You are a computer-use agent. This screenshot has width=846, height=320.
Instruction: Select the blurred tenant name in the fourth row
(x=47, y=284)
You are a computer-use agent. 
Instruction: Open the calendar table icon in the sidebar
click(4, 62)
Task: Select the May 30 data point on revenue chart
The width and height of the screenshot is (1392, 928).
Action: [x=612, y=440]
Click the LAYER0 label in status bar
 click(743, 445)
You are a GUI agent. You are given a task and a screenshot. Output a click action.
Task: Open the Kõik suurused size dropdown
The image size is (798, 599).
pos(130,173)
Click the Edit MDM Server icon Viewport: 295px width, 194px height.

━━━━

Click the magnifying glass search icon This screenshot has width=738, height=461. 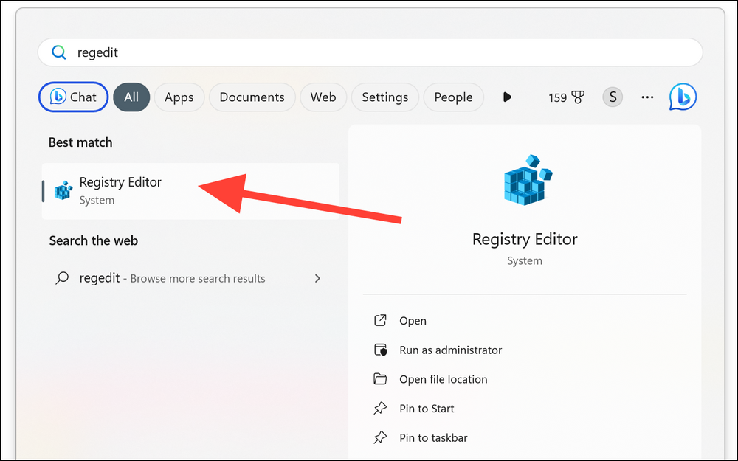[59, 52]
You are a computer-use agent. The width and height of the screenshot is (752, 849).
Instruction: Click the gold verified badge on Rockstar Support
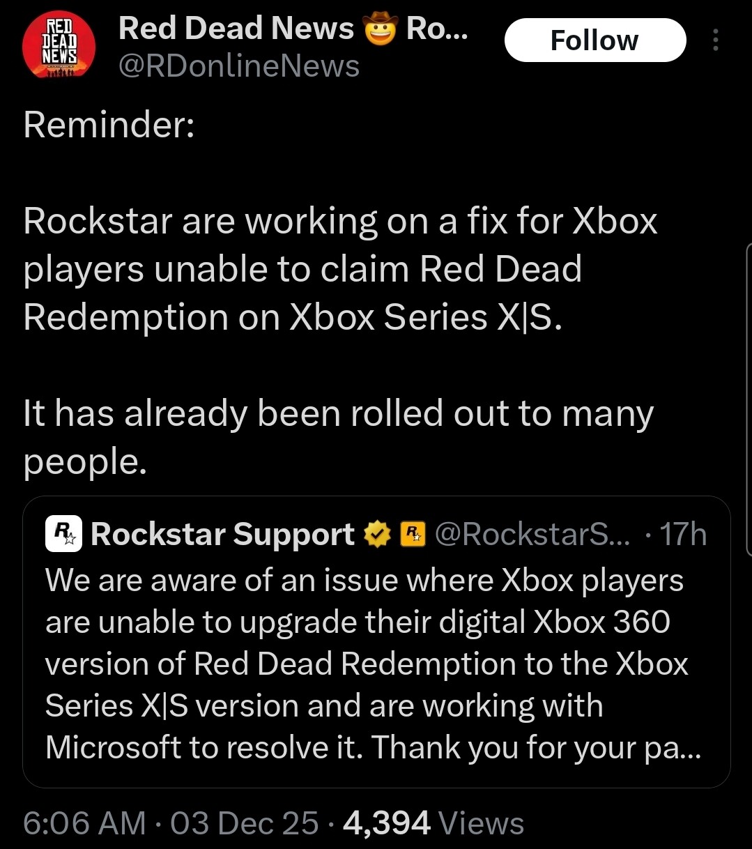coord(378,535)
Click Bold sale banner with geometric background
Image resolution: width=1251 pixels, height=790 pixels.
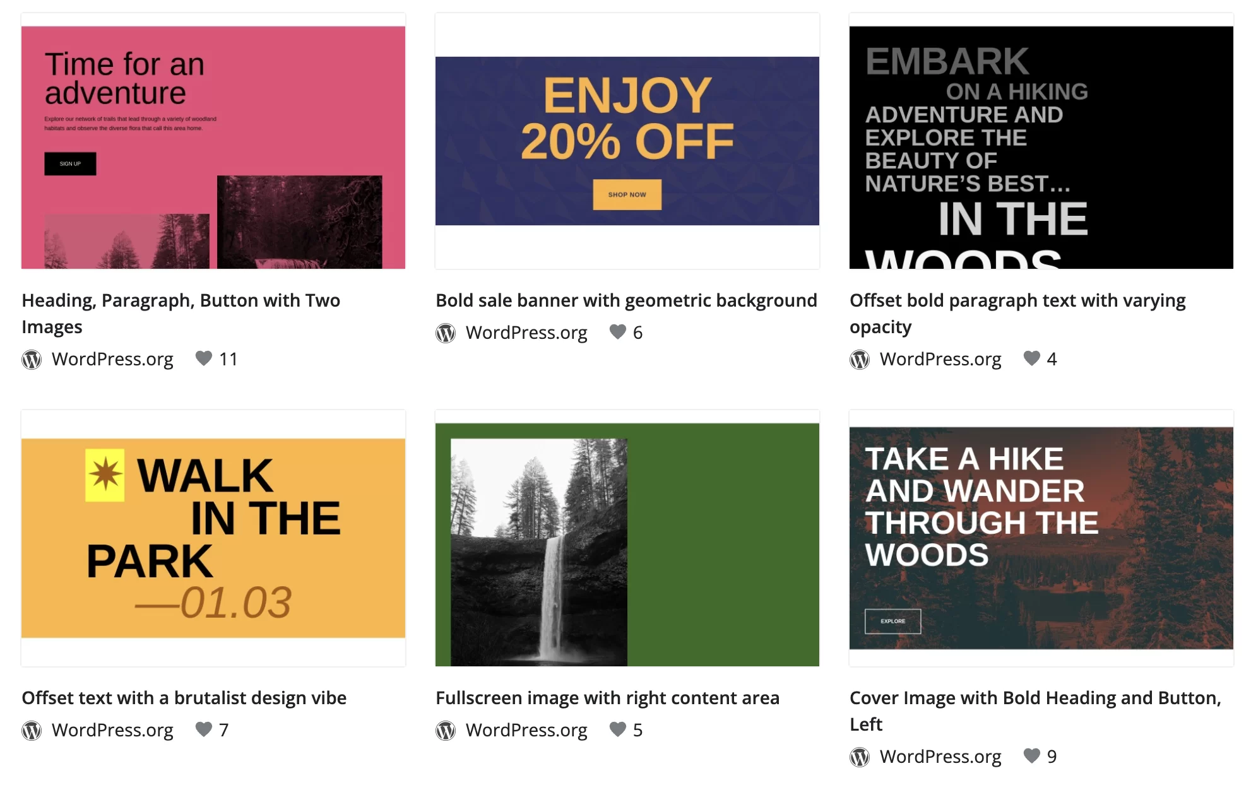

━━━━

Above are the entries. Output exactly the lines beginning with the line that has "Click the LAYER0 label in status bar" and ending with the line that has "Click the Edit".

> **RESPONSE TO THE TASK**
Click the LAYER0 label in status bar
 click(743, 445)
You are a GUI agent. You are given a task and a screenshot. Output a click action.
Task: Open the Kõik suurused size dropdown
The image size is (798, 599).
pos(130,173)
Click the Edit MDM Server icon Viewport: 295px width, 194px height.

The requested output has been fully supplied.